Reviewed: March 2012
Released: 2011, Black Oak Entertainment
Reviewer: Metal-Rules.com UK Team
Two guys and a drum machine, is the way that south London two-piece Jethou, from Penge describe themselves. At first glance, such a title may appear obscure to some. Well obscurity is perhaps one way of describing the south London metallers and their 8 track offering. So they begin their journey with ‘Pornography’ an opener with heavy chugging riffs, accelerated drumming and a twisted and eerie spoken dialogue swamped together with guitar distortion to create a muddy and overall quite raw sound.
‘Meat head’ carries itself forward with enough bravado to live up to its name, with a foreboding drum intro and grind-esque guitars swinging back and forth and a double kick pedal that launches into a rapid fire procession of blistering intensity. A slight glimpse of melody to soothe those bleeding eardrums intervenes before a much needed solo.
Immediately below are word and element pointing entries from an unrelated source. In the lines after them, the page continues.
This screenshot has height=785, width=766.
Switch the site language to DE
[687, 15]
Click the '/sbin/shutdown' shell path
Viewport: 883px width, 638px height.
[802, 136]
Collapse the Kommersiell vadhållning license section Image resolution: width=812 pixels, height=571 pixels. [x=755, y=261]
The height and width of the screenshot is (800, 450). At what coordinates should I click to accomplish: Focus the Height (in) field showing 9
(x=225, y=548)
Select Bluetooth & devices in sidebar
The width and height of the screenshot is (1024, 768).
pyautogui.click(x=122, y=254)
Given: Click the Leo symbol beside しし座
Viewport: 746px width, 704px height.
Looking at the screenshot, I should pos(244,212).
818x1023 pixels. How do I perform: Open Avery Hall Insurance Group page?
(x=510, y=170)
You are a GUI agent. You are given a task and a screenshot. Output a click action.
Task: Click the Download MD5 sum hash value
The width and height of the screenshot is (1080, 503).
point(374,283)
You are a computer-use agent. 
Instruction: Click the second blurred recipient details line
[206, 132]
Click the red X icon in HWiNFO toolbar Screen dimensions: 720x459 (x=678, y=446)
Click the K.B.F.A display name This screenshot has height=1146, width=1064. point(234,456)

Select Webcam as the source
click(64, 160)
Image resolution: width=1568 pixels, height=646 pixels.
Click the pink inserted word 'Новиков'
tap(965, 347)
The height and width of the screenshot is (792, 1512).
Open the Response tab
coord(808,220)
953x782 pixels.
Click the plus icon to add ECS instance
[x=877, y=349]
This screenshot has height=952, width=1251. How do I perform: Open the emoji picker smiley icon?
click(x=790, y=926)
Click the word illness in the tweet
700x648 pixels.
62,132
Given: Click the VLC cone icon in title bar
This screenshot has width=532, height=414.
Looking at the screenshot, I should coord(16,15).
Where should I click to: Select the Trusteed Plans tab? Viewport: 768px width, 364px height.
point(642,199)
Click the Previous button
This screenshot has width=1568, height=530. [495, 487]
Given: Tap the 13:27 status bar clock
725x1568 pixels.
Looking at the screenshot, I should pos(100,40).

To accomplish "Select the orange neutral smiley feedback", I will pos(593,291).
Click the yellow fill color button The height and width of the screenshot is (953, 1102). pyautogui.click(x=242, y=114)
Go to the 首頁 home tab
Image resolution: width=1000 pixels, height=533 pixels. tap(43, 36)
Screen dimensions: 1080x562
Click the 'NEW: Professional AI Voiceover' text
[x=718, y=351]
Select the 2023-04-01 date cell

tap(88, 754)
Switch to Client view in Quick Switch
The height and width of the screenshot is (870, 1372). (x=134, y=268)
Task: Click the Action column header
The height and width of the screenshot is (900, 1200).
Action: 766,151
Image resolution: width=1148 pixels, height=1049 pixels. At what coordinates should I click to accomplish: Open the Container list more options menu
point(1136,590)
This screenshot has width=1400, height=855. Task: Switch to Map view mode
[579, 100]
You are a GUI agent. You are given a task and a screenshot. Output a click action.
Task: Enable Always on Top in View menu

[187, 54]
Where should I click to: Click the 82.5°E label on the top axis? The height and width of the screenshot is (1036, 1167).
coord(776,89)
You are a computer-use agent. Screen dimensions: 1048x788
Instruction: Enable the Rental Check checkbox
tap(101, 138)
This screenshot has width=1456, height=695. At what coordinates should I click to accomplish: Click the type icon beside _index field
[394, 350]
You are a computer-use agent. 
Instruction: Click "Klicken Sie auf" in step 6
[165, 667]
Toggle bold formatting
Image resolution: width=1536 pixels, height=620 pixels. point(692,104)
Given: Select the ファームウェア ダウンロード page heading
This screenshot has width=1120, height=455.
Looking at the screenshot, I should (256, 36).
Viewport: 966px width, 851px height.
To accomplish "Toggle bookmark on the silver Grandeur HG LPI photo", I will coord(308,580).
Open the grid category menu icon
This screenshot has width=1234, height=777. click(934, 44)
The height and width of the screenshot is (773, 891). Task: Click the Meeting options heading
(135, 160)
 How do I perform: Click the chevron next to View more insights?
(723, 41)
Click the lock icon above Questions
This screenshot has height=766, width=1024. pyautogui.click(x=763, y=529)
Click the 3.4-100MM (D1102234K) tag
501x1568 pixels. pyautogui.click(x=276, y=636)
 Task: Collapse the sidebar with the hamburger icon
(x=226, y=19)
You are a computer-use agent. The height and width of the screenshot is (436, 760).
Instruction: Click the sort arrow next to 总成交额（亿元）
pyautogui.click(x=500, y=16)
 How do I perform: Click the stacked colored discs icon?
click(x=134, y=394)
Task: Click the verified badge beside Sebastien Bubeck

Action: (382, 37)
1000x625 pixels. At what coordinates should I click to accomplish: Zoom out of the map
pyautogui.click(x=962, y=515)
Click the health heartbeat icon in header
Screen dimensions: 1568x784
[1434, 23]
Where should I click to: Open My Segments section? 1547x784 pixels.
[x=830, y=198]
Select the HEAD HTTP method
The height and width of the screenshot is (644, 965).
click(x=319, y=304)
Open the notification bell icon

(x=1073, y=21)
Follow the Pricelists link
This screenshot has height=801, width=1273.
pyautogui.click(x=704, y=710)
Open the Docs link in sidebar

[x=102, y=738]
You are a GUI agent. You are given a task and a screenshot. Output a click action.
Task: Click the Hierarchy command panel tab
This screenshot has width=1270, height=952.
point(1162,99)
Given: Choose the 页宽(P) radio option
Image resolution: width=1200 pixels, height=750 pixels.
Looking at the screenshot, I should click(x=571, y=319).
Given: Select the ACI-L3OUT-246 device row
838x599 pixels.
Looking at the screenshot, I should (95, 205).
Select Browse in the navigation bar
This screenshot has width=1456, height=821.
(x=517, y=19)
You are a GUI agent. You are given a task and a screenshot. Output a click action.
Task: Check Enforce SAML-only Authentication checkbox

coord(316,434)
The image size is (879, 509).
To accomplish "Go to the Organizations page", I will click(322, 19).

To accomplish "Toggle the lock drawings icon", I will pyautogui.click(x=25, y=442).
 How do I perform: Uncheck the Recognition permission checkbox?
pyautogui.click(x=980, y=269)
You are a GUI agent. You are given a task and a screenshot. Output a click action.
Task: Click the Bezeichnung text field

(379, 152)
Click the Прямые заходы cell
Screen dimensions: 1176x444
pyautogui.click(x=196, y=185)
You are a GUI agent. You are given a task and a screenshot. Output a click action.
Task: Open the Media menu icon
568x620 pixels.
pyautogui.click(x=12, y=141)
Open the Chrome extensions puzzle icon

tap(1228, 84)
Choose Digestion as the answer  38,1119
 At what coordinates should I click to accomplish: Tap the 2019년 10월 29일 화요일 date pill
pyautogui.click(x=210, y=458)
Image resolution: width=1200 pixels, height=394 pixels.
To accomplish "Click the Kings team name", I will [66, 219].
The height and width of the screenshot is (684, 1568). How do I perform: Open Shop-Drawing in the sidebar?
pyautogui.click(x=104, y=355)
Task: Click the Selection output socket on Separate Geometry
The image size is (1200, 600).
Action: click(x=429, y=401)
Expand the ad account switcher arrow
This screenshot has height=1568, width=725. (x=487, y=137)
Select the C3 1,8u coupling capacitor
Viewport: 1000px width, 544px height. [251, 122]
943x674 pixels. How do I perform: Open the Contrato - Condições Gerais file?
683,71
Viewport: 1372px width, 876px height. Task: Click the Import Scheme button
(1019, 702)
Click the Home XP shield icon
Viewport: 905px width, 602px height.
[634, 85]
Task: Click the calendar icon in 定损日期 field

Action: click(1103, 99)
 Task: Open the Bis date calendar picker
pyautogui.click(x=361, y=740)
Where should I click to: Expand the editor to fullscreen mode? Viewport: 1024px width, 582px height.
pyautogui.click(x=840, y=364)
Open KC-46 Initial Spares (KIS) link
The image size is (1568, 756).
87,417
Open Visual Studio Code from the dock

‘The Well’ continues in the bands spoken dialogues fashion found earlier, infused with layer upon layer of distortion and a thick sonic boom bass that will send shockwaves across venues throughout their any live shows they are set to play.
A song worth noting here would be the sludgy and brooding density of ‘A Blaze in the South London Skies’. A desolate and enraged noise that fits well with vocals cut through like a shadow looming over a sunny south London day.
This is something that I feel worked well but flows better in the ethereal ‘The End Of All Time’, with its tribal drumming, dark lit melodies and vocal arrangement.
Finishing of the record is ‘French Letter’ a song which has slight industrial tendencies with a male and female dialogue waywardly crossing each other, an interesting stance to take in the band’s experimentation.
However, the EP does become tiresome feeling at certain points. I can see a certain amount of craftsmanship here but it does feel quite tedious formulaic at times. Putting this aside though, there is quite a lot of potential to be found and it would be interesting to see where Jethou take their musical endeavourers in any subsequent releases.